So what do we see when we look at the righthand chart? What kind of cosine similarity would we expect to find between danger and peril? A high or low similarity? How about between danger and horses? Horses and goats?

A few interesting things to note: all of the words are contributing information to each of the vectors, even when the actual association observed is low (I'll come back to this in a minute) and in fact the chart goes way off the edge of the screen to the right: there could in principle be hundreds of words contributing to the distinctive vector that is danger

The previous example shows a vector defined by three dimensions: three different numbers representing three different axes of meaning. However, when we're working with word embedding models, we are working with vectors that are defined by many more dimensions. So in order to understand what that all means, we need to get a little more comfortable with two ideas: a vector is just an assemblage of dimensions each dimension represents an association that has been observed

So let's take the first example shown here (the idea may look familiar if you read the Jay Allamar Illustrated Introduction to Word Embeddings): The chart shows three people (Jo, Lee, Robin) and for each person it shows an assemblage of dimensions each dimension represents an association in this case, that association has to do with the person's affinity for specific animals: perhaps through observations of how many pets of each type they have, or their response when they encounter the animal in the wild So each person in the chart is represented by a vector with five dimensions: a line in five-dimensional space if we want to compare two people and find out whether they tend to like the same animals, impressionistically we can say that people with high or low affinity for the same animals are similar The chart is color coded to highlight this pattern. But if we want a quantitative way to talk about that similarity, we can use the measure called cosine similarity, which is a way of measuring the angle between two lines. Here, we're doing exactly the same thing, except that our lines are defined by five dimensions instead of three. the calculation isn't hard, you can even find an Excel version on the web, and what it shows us is that the cosine similarity between our two mammal-lovers is very high, whereas the similarity between the mammal-lovers and the person who prefers birds/lizards/beetles is quite low.
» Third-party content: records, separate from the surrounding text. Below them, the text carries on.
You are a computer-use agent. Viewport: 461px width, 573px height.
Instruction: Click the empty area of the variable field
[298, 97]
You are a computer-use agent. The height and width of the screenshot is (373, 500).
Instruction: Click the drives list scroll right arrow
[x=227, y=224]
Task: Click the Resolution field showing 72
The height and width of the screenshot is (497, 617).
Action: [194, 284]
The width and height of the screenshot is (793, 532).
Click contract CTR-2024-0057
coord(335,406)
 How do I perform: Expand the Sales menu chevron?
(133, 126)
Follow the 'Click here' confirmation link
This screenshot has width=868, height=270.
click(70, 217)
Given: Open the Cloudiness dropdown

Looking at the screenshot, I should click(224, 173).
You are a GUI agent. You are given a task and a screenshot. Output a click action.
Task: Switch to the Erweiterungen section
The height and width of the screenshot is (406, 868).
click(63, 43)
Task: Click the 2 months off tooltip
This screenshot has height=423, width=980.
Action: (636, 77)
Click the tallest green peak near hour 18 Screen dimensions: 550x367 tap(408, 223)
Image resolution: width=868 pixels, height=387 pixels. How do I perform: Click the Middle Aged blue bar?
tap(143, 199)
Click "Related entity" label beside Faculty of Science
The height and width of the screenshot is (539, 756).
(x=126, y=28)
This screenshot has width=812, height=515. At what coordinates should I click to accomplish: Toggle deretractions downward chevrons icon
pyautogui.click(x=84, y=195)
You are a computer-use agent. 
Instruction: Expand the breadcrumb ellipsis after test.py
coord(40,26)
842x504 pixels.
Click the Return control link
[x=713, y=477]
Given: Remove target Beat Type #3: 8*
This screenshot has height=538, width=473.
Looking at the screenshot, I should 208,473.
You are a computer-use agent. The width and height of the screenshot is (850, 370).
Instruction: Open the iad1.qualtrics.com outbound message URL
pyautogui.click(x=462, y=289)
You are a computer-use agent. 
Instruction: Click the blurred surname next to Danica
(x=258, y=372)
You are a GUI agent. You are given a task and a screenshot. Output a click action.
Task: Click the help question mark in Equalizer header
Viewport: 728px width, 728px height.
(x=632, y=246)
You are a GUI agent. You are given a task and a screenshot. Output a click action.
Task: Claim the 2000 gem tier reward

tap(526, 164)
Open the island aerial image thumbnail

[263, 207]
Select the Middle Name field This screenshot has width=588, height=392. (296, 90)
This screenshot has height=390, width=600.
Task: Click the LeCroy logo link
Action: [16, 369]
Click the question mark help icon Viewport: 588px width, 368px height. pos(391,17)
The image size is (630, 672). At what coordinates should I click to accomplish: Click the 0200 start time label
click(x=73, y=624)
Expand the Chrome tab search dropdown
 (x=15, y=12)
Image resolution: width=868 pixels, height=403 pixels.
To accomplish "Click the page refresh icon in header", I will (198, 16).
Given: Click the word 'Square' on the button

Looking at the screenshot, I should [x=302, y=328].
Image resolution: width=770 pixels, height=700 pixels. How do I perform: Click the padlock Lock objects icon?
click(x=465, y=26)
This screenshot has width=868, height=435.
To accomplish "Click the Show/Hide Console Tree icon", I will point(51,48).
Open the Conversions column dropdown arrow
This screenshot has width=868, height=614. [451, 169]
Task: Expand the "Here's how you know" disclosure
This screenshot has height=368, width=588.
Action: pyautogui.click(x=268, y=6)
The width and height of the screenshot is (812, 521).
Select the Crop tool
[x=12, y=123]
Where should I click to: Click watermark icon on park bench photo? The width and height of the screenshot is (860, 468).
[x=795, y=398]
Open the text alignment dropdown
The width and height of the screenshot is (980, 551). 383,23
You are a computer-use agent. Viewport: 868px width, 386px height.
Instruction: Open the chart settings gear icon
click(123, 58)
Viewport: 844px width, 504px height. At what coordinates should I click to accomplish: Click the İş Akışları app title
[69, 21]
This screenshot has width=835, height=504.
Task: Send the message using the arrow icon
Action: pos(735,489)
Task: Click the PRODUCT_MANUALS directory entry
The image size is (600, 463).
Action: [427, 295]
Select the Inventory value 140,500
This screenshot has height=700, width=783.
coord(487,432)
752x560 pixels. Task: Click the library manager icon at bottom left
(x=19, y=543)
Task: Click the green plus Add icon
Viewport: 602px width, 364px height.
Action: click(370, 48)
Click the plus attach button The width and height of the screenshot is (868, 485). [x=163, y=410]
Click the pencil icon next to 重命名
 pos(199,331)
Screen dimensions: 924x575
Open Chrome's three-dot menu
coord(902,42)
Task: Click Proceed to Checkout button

So, taking this a step farther, look at the chart on the right side: Here, instead of looking at people and their association with animals, we're looking at words and their association with other words those other words have been observed in proximity (in the window) with our target word, to a greater or lesser extent we're not giving numbers here, but imagine that the green boxes are the ones that were observed more often, and the orange boxes are the words that were observed less often, and maybe the greenish-yellow boxes were somewhere in the middle

Negative Sampling

So let's now add another concept. Cast our minds back to the little bookworm eating through the corpus, making observations about the words that are near the target word, and adjusting the position of the words within the model. The information about those words that it observes is being fed into our little chart here. But how about the words that aren't being observed?

We mentioned earlier that these are also significant. When the bookworm takes a bite, there are a huge number of words that are not in that sample, and the model training process could (in principle) use that information to adjust all of the words in the corpus, moving them away from the target word. In practice, it doesn't adjust all of the words (since that would be too much work) but it adjusts some of the words: a random sample. This is called negative sampling, and it is one of the parameters we can adjust: we can say how many of these non-appearing words should have their positions updated with each observation. If we have a large negative sampling value, the model training will be more precise, but the training process will take a lot longer.

Looking again at our chart: If time and computing power were no object, we could imagine the chart extending off to the right so that every word in the corpus is listed, and we could imagine the position of every word in the model being adjusted with each observation, so that both the positive and negative sampling information would be fully reflected in the model. We could think of this situation as a kind of perfect model: showing all words exerting some probabilistic influence on each other in terms of text prediction, all words have some probability of being the next word even if that probability is very, very low in this perfect model, the vector for each word has as many dimensions as there are words in the corpus

Let's test this idea a little further: imagine that the window is the size of the corpus: now all words are related to all other words equally! Let that sink in for a moment: our understanding of the relatedness of words is strongly determined by our observational parameters: it isn't intrinsic, it's something we control. And in fact in some forms of unsupervised modeling, like a topic model, which operates on the whole document, the window size is in effect the entire document: the model training process says which words appear in the same document? But in word embedding models, our concept of relatedness is a bit more precise than this: we are interested in things that are happening more at the sentence or phrase level, where the association between words reflects the way writers are actually articulating specific ideas

One more look at our perfect model: note that it contains a lot of empty space: places where we are noticing that in fact the word toothbrush is not related to the words danger, horses, etc. without getting too far into the weeds, it turns out that this empty space is a problem: largely because it makes the data set very, very large.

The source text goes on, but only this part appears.